Labor Market, Inequality & K‑Shaped Economy
- Several describe a “K‑shaped” dual economy: affluent top 10% driving most consumption while many are pushed into gig or fractional work; official unemployment understates distress.
- Disagreement: some think elites can indefinitely extract from an underclass; others point out 70% of GDP is consumer spending, so hollowing out the bottom eventually stalls growth.
- AI’s impact on jobs divides opinion:
- One view: higher developer productivity ultimately boosts output and demand for engineers (Jevons‑style).
- Another: firms simply lay off staff and keep output flat, leading to mass displacement and calls for UBI.
Personal Protection & Investing Debates
- Frequent suggestions: gold/silver (often via mining stocks), international and non‑US assets, recession‑resistant sectors (food, utilities, insurance), plus geographic diversification.
- Pushback: precious metals may already be in a bubble; dramatic silver spike then ~25–30% intraday drop is cited as evidence.

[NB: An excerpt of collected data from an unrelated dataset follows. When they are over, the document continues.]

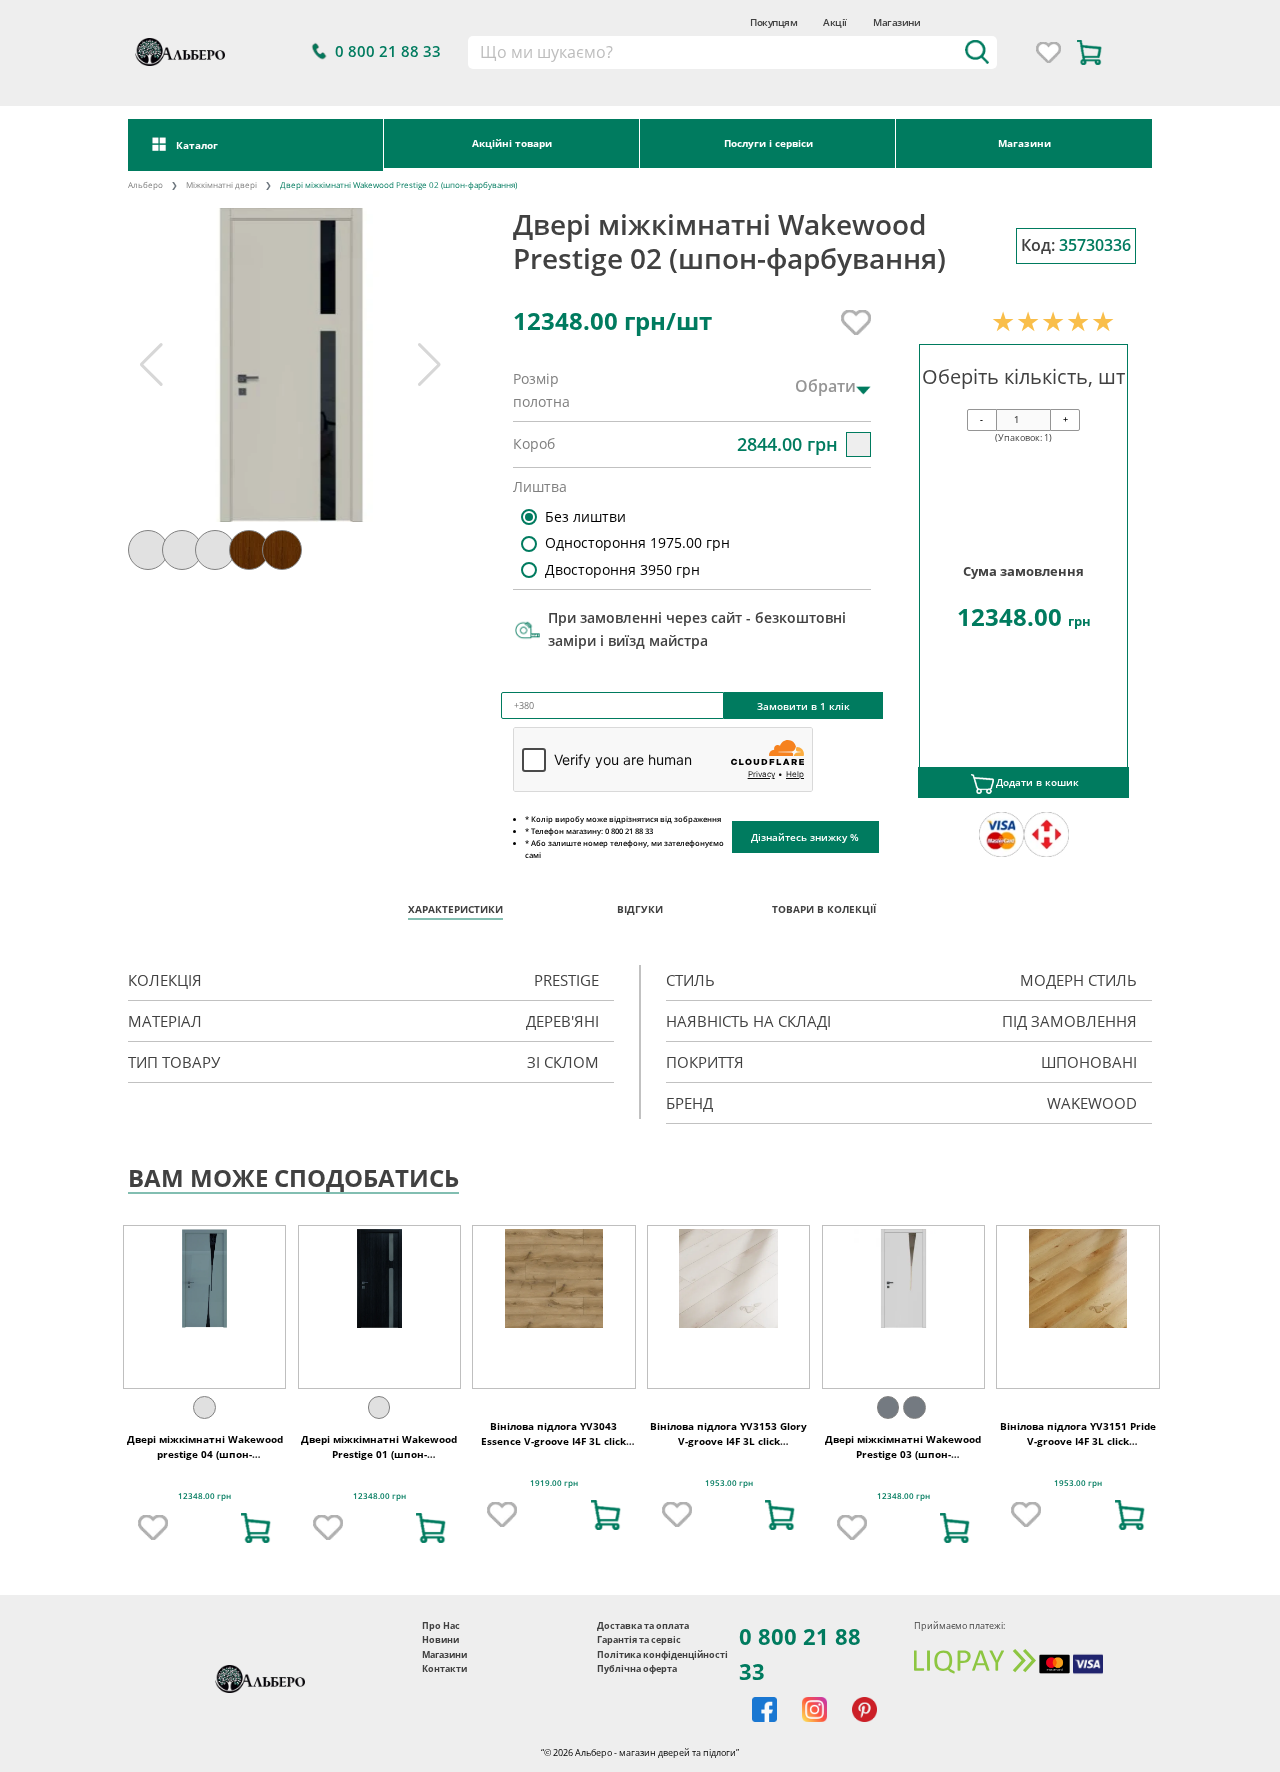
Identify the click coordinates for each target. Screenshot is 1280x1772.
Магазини (896, 22)
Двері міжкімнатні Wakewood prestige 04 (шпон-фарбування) (205, 1455)
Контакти (444, 1668)
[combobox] (731, 53)
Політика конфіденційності (662, 1654)
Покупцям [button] (773, 22)
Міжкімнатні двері (221, 184)
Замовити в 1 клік (803, 706)
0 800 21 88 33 (800, 1653)
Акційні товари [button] (512, 143)
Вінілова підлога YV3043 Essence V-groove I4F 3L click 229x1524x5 (553, 1442)
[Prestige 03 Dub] (914, 1407)
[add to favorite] (153, 1528)
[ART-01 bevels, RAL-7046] (888, 1407)
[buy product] (256, 1528)
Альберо (145, 184)
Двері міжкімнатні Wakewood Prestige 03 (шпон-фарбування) (903, 1455)
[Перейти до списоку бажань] (1048, 52)
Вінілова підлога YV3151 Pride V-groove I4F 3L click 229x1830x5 (1078, 1442)
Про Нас (441, 1625)
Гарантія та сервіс (639, 1639)
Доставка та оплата (643, 1625)
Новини (440, 1639)
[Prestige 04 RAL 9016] (204, 1407)
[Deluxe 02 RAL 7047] (379, 1407)
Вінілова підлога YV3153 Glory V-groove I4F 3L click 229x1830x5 (728, 1442)
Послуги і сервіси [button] (768, 143)
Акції (835, 22)
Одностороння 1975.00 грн (637, 542)
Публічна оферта (637, 1668)
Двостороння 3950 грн (622, 569)
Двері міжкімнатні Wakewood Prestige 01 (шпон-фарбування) (379, 1455)
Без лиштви (585, 516)
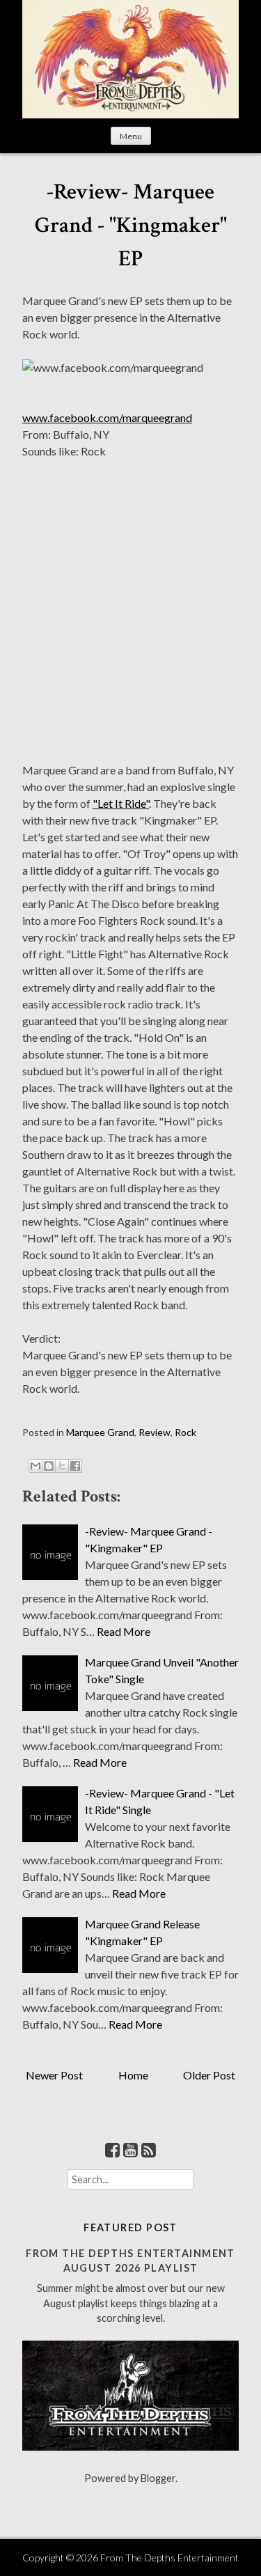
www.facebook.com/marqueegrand (107, 417)
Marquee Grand (100, 1432)
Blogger (158, 2478)
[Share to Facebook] (75, 1466)
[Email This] (35, 1466)
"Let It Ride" (121, 803)
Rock (185, 1432)
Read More (123, 1631)
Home (133, 2075)
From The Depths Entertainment (169, 2557)
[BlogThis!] (49, 1466)
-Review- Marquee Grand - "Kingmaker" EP (131, 225)
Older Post (209, 2075)
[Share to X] (62, 1466)
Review (155, 1432)
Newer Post (54, 2075)
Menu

- Many emphasize diversification, avoiding all‑in timing bets, building skills, and adopting a frugal lifestyle as more robust hedges than any single asset.
Are We Already in a Crash?
- Some claim the “crash” is underway, just masked by inflation, dollar decline, and index levels measured in USD.
- Others counter: with recent strong GDP prints, high stock indices, and still‑moderate unemployment, talk of imminent collapse remains speculative—similar to many past failed doom predictions.